Review by Jonathan Godfrey for Mr. Will Wong
It can be said with confidence that Boyhood is in contention this early in Awards Season for at least three Oscars: Best Supporting Actress (Patricia Arquette), Best Director (Richard Linklater) and Best Picture.
And so the question arises: why will it be nominated? The answer is extent, as well as multifaceted, so let us dive into the depths of reason without further hesitation.
Boyhood began as a passion project the likes of which only Richard Linklater could undertake. Similar to his Before Series, it spans a number of years, but unlike the aforementioned Trilogy, Boyhood is a solo feature. One that was filmed over 12 years, with the lead Character and his immediate Family being portrayed by the same Actors throughout, thus affording its Audience with the means to witness a Boy grow into a Man. Relative unknown Ellar Coltrane plays the Boy, Mason, with Patricia Arquette acting as his Mother, Ethan Hawke his Father, and Lorelei Linklater his Sister, Samantha.
From the onset it is apparent that Mason is a Dreamer.

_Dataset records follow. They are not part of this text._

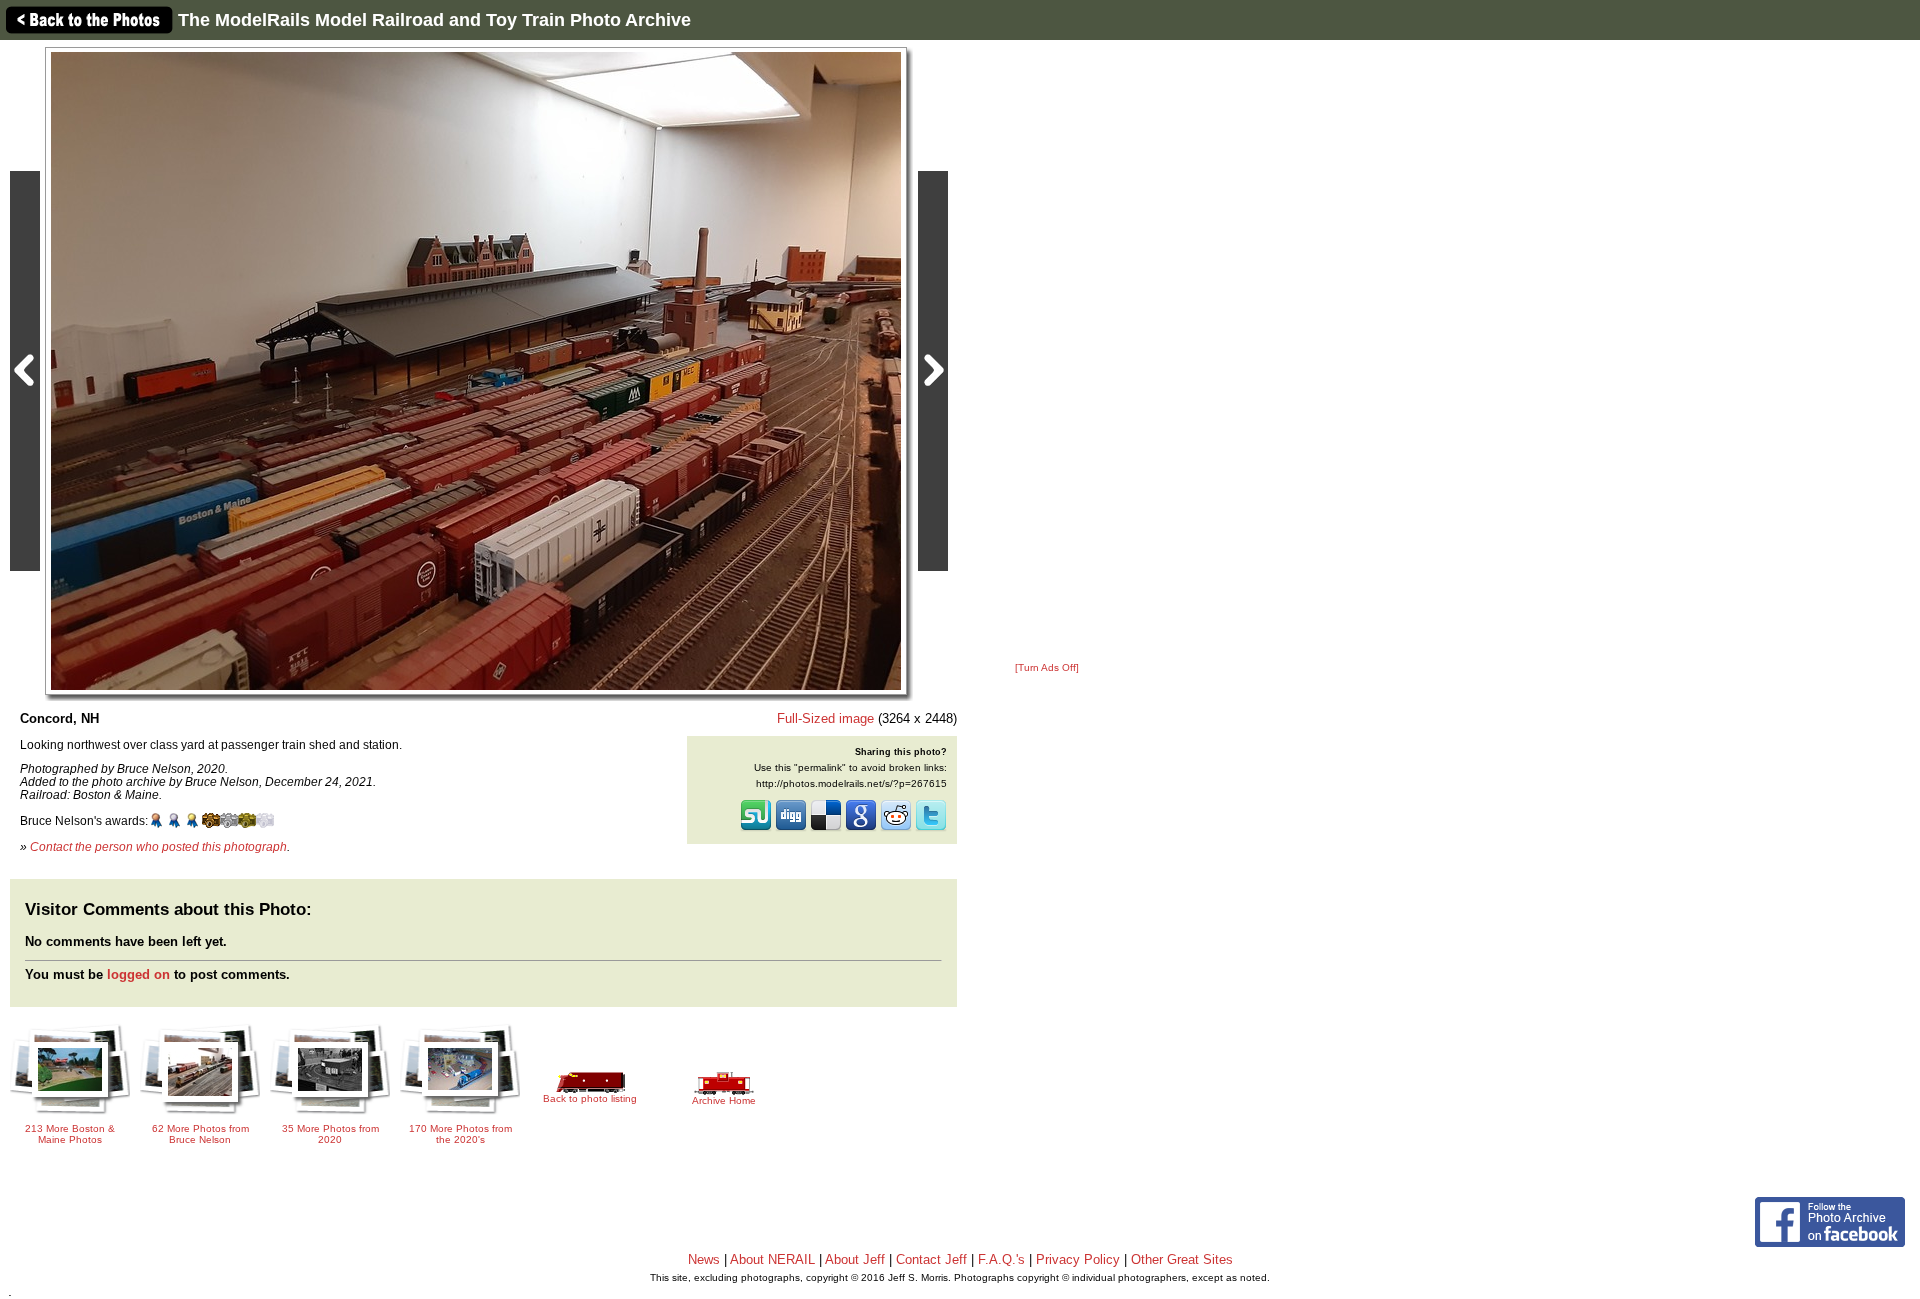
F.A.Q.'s (1001, 1259)
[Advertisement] (1047, 352)
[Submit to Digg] (791, 829)
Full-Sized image (825, 718)
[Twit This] (931, 829)
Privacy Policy (1078, 1259)
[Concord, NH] (476, 370)
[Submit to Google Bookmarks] (861, 829)
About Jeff (855, 1259)
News (704, 1259)
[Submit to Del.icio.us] (826, 829)
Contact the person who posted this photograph (158, 846)
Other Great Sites (1182, 1259)
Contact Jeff (931, 1259)
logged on (138, 974)
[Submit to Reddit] (896, 829)
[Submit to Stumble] (756, 829)
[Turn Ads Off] (1047, 667)
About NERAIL (772, 1259)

With his head in the clouds he is considered a Social Misfit as the years go by. And go by they do. Filmed as a series of Shorts, seminal moments are offered to give insight into what is going on annually. As a Child, Mason loses himself in Anime and Video Games while his Mother struggles with love and money. As an Adolescent, Mason loses himself in Photography and Girls while his mother still struggles with the same. His older Sister gives him a hard time consistently, his Father opens up to him progressively, and his Mother loves him with the intensity that only a Mother could.
Therefore, Mason represents a limited view on Boyhood, but with that said his view is more expansive than any previous cinematic attempt. Though he is a white middle-class American Male, his journey is Telemachian in tone, and Tolstoyan in scope. In other words, it is a coming of age story that takes time to tell.

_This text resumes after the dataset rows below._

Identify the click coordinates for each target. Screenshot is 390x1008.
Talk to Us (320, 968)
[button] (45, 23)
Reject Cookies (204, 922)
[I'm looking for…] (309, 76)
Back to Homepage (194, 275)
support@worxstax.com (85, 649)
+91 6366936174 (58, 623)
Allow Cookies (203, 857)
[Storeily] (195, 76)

And it is told beautifully, poetically, and photographically. Picturesque from the opening frame to closing fade, the Film procures an eye opening view. Intimate at every stage, Boyhood can make you laugh, cry, and consider your Childhood anew.
Words fail at summing up the qualities of an artistic endeavor such as Boyhood, and in time the awards may fail to fall into Linklater’s lap. Alas, he has not failed at creating something truly timeless, and he must be thanked at this time for taking his time to make it. In turn, take the time to see it, and enjoy every last moment. It seems impossible not to.
Mongrel Media release BOYHOOD on Friday, July 18, 2014.